Willing 2 pay if price reasonable! car has light swirls/cpl scuffs was gonna get pc an have a go but don`t really have the time due to 12hr shifts and whole house to decorate etc,so id prob rush job it!
If i can get someone 2 get car looking the biz i will swear 2 keep it that way!
Promise!


----------



## ChrisGT (Feb 25, 2006)

I know mike172cup is in prestwick hes the closest to you mate.


----------



## ayr320cdmsport04 (Apr 17, 2006)

cheers m8! He prob knows my nephews in prestwick!


----------



## pete330 (Apr 18, 2006)

ALLAN320 Is from Glasgow

Give him a shout of BMWCarClubForum


----------



## ChrisGT (Feb 25, 2006)

Im in kilmarnock but usually do details at my old mans works


----------



## ayr320cdmsport04 (Apr 17, 2006)

PuntoGT said:


> I know mike172cup is in prestwick hes the closest to you mate.

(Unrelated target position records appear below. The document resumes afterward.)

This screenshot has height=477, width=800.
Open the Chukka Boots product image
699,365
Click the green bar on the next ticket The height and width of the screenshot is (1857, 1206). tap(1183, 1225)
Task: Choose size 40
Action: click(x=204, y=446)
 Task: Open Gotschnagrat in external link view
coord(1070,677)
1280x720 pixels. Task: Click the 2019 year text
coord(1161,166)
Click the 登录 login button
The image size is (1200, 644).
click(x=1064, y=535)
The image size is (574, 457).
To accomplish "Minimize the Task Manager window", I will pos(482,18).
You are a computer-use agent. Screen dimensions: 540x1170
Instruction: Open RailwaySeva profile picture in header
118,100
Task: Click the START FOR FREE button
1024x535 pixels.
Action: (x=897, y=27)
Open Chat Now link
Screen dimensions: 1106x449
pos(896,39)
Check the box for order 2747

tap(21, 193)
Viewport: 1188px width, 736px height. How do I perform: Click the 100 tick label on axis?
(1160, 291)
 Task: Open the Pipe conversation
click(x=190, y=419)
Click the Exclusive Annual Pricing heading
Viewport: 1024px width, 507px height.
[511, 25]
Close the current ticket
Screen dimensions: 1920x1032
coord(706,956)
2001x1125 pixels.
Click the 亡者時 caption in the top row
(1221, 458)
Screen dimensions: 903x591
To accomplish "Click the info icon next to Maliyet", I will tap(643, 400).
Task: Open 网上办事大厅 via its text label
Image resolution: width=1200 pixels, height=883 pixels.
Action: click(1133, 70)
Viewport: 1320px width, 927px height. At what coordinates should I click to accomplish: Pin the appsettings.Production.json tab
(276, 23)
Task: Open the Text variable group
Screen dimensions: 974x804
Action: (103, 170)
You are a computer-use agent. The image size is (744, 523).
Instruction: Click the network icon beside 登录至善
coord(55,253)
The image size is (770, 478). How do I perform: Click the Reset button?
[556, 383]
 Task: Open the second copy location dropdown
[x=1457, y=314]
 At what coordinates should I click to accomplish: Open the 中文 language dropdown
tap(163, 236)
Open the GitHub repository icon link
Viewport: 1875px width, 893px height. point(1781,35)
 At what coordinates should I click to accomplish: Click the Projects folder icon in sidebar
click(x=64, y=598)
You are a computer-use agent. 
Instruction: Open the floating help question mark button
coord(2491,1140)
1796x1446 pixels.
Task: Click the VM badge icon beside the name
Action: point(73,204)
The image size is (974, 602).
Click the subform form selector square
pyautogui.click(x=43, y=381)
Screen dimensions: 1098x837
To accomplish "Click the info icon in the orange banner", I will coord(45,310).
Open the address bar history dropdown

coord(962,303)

pm sent to mike172cup:thumb:


----------



## ayr320cdmsport04 (Apr 17, 2006)

PuntoGT said:


> Im in kilmarnock but usually do details at my old mans works


pm me with price m8:thumb: have u any threads showing ur work?


----------



## ayr320cdmsport04 (Apr 17, 2006)

pete330 said:


> ALLAN320 Is from Glasgow
> 
> Give him a shout of BMWCarClubForum


Will do pete work nr glasgow anyhow,so no probs travelling:car:


----------



## JimTT (Feb 19, 2006)

Come to the detailing day on the 14th and i am sure you will get sorted...There are some top detailers going to be there and they will be only to happy to help you out...There are also people like myself and others who want to learn from them and we will, watching them doing your car...Let them know you are willing to have your your car detailed :thumb:


----------



## cossiee (Apr 10, 2006)

any more info on the detailing day jimTT??


----------



## ayr320cdmsport04 (Apr 17, 2006)

JimTT said:


> Come to the detailing day on the 14th and i am sure you will get sorted...There are some top detailers going to be there and they will be only to happy to help you out...There are also people like myself and others who want to learn from them and we will, watching them doing your car...Let them know you are willing to have your your car detailed :thumb:


cheers jim if its 14th may then i`m off work that week! where is it bein held/wot time and who do i tell i`m willing 2 let them demo on my car?:thumb:


----------